While the representation that we want may be far away, Sasha noted that any steps towards it can make a big difference. Her training sessions changed her team – it changed how they thought, how they spoke to patients, and they became more comfortable with seeing patients from diverse backgrounds.

“I believe that diversity in the workforce improves clinical care … people trust those who they identify with,” she said.

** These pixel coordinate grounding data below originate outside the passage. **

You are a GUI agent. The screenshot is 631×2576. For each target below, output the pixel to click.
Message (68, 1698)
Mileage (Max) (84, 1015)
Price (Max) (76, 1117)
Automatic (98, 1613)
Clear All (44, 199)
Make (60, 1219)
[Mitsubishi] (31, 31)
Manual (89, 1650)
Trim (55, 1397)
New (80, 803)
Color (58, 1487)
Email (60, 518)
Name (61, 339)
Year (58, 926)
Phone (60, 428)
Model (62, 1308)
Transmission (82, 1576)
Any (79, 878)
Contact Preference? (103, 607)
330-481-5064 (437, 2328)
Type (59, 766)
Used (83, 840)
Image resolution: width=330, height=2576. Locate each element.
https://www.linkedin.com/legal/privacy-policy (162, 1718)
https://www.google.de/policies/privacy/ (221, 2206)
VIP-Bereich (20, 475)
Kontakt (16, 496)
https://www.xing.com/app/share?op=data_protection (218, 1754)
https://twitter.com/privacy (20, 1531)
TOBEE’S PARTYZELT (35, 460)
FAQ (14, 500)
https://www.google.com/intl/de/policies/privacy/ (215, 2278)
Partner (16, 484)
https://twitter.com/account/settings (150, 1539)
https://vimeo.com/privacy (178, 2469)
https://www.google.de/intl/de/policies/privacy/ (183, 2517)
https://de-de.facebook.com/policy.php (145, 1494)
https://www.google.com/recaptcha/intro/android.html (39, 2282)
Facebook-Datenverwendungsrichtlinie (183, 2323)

“We know that representation matters. But also representation is hard.”

Beyond counselling

Sasha noted that her experiences as a genetic counsellor sit within a wider, global context. Racism, disparity and inequality exist across healthcare and science, and science funding.

For example, in academia, she shared statistics on Professors in UK universities. Of 22,000, 41 are Black women1. “If you can find the genetics ones, then please let me know,” she added. Research from the Royal Society and others has underlined issues of both recruitment and retention of Black and other Ethnic Minority groups in science.

Sasha highlighted what this lack of diversity in leadership can mean; “Discrimination and harassment, missing the mark, or kind of ‘tone deaf’ deliverables. And these have financial implications, and limit innovation.”

Beyond higher education, a lack of diverse data has huge impacts on research and health. She asked how much further ahead we would be if, from the start, scientists had identified the need for a truly representative reference human genome. In terms of healthcare, she noted that there is ample evidence, all over the NHS, that diversity data are missing, and the issues this can cause.

Genomics is racing ahead, and diversity needs to be at the front.

“If we diversify, what can we do? We can diversify thought, creativity, and bring in a wide range of skills. We can bring in understanding of the structural and systemic barriers - because people have lived those. And this attracts more diverse staff, retains more diverse staff, and helps us to engage better with society, because we understand them and we are them.”